Arch Wembish's puns had given him a local reputation, one which he had to work hard to maintain, So after his Friday afternoon tutorial with young Ellenburg, one in which the student had stumbled as usual through the most elementary Latin, he had recovered from the ordeal by focusing on an image of the boy's short and thinning red hair and had thought immediately of a simple but elegant little play on words."Barbari sine barbis," he repeated to himself outside the door of the Masters' Room. When he entered, however, and saw that only Weston Hadley was there, he decided to save it for a better audience.

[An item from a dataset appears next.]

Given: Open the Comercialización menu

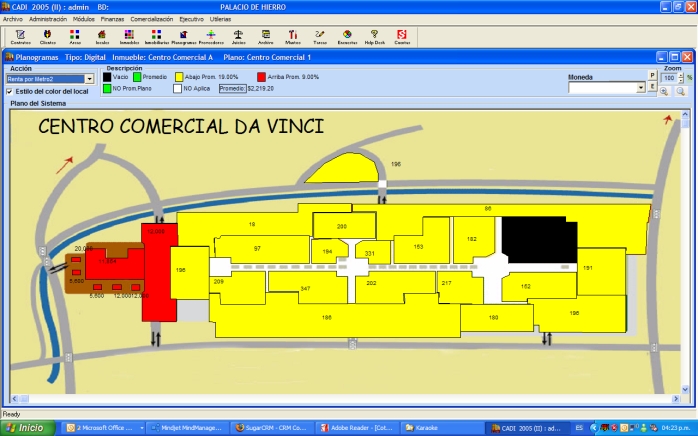Looking at the screenshot, I should [151, 19].
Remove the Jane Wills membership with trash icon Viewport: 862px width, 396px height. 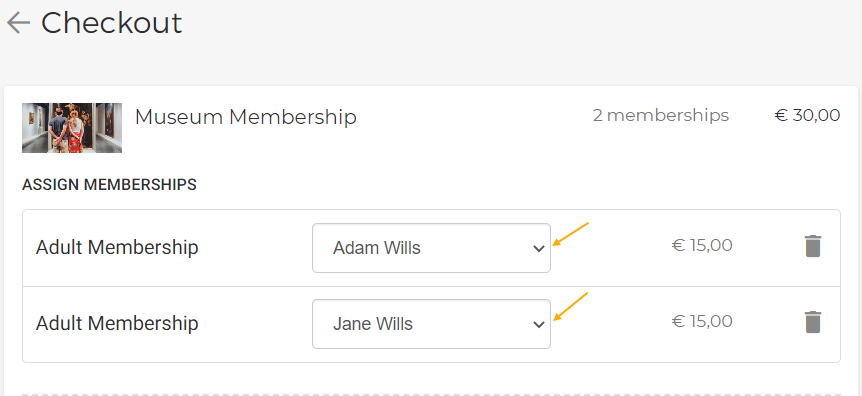[813, 322]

"Friday afternoon," he said instead, then added, "Et in Arcadia ego," pronouncing it, as he always did with Hadley, "eego." Hadley raised his glass in silent appreciation. It was a standard greeting between the two men, a joke from ten years before when one of the younger masters, looking at the dreary photograph of Poussin's "Shepherds in Arcadia" hanging on the wall of the Masters' Room, had solemnly translated, "And their egos are in Arcadia." Though he would not say so to anyone else, Wembish liked the greeting for another reason as well: it acknowledged that the Academy—even with the unpleasant changes of the past year—was, with its semi-rural setting, a refuge of sorts, particularly to men like Hadley and himself, both bachelors. And the grimly ironic connotation of the phrase—an inscription on a tomb—merely added to the pleasure Wembish felt in its Tightness.

"Arcadia with necessary libation," he said, pouring himself a glass of sherry from the sideboard."And where, my friend, are the others?"